■ **ACTIVITY**
Pictures in the listing below are skipped, while the lines from the "You are a computer-use" line through the "Go to SWOT Analysis section" line are returned word for word.

■ **PROVIDED RECORDS**

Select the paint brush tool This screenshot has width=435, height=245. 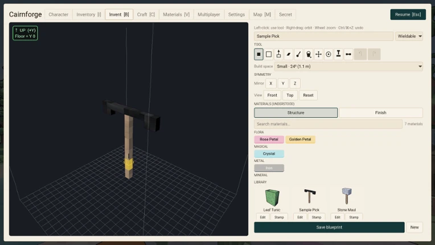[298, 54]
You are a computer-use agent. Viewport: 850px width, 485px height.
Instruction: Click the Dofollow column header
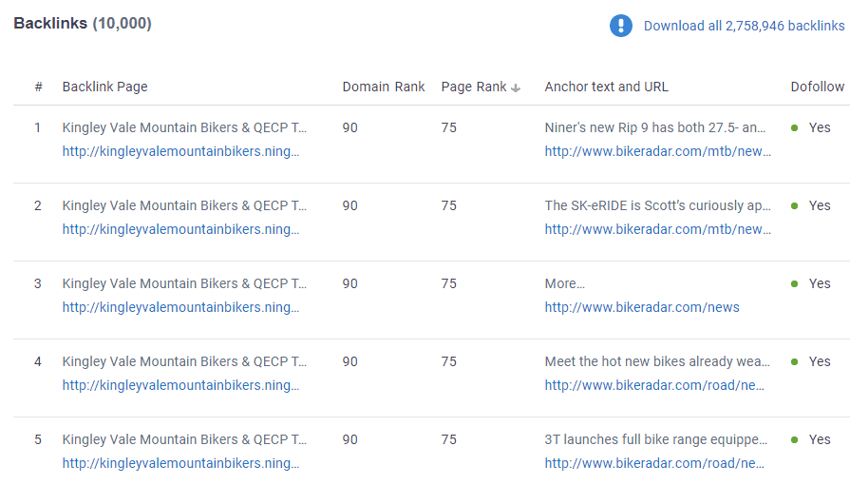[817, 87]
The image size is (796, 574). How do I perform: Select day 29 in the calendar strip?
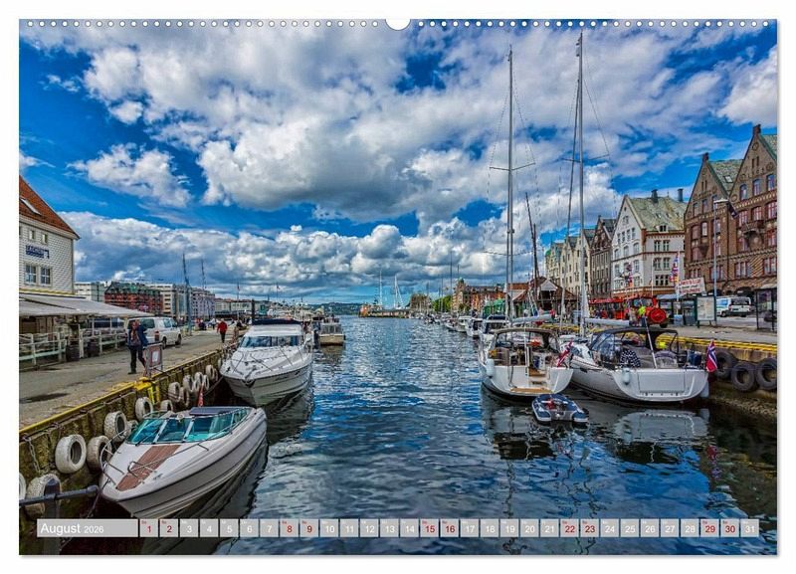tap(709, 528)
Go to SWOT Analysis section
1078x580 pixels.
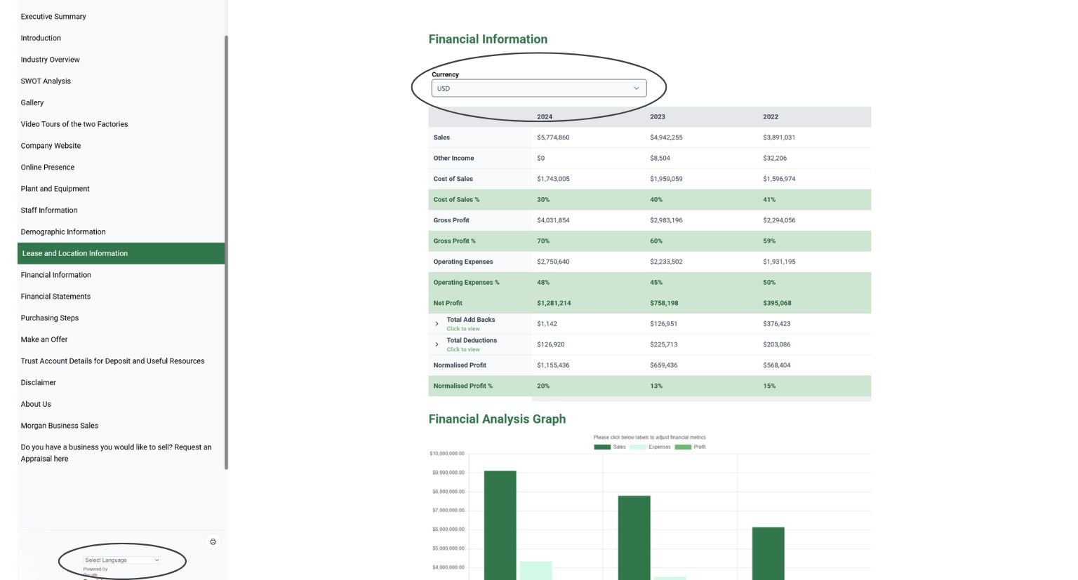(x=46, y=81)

==

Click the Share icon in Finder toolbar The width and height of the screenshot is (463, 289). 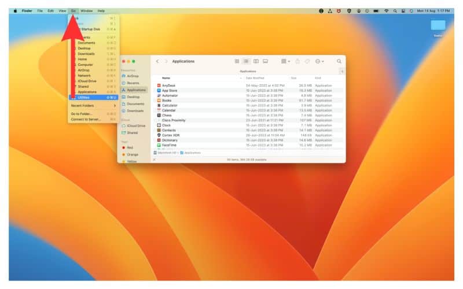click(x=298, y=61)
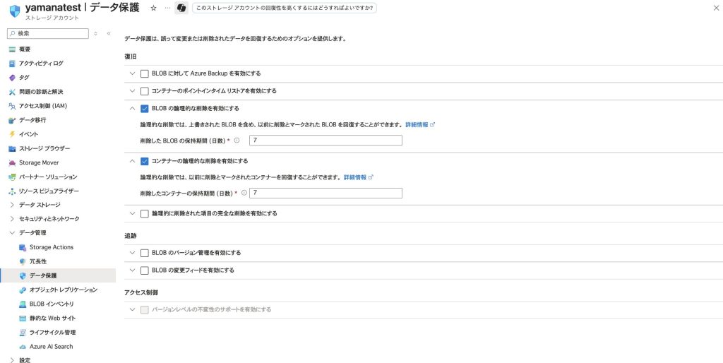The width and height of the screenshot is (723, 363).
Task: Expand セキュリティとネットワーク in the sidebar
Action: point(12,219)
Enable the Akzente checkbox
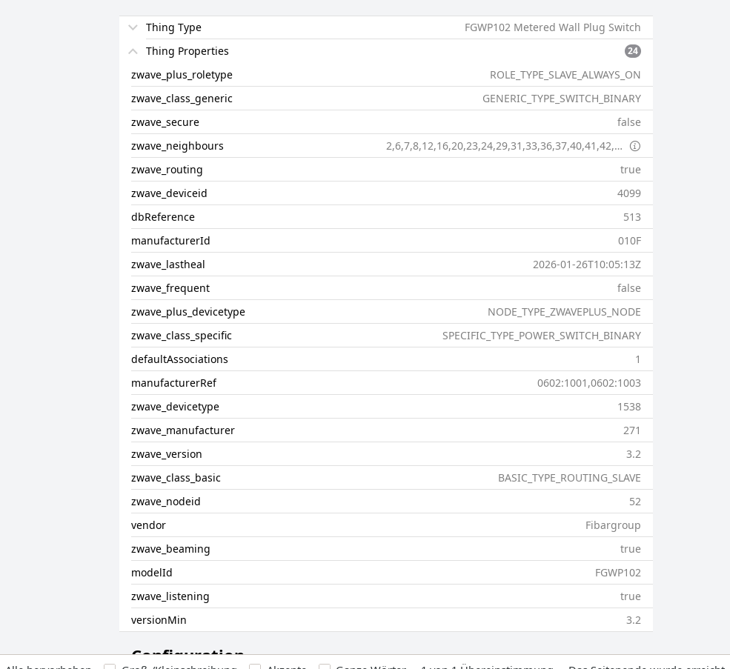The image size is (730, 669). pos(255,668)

* * *

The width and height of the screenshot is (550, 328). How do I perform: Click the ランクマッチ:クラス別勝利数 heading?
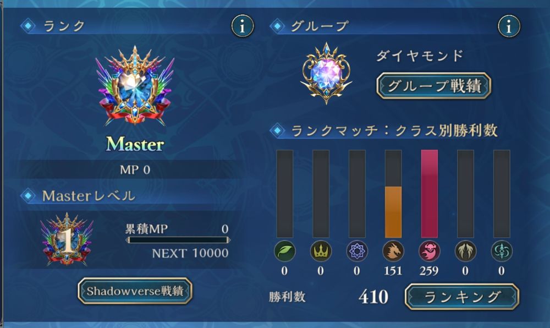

■ **TASK RESPONSE**
You are a computer-use agent. Viewport: 850px width, 485px height.
Instruction: Click the Dofollow column header
[817, 87]
The image size is (796, 574). How do I perform: Select day 29 in the calendar strip?
tap(709, 528)
Go to SWOT Analysis section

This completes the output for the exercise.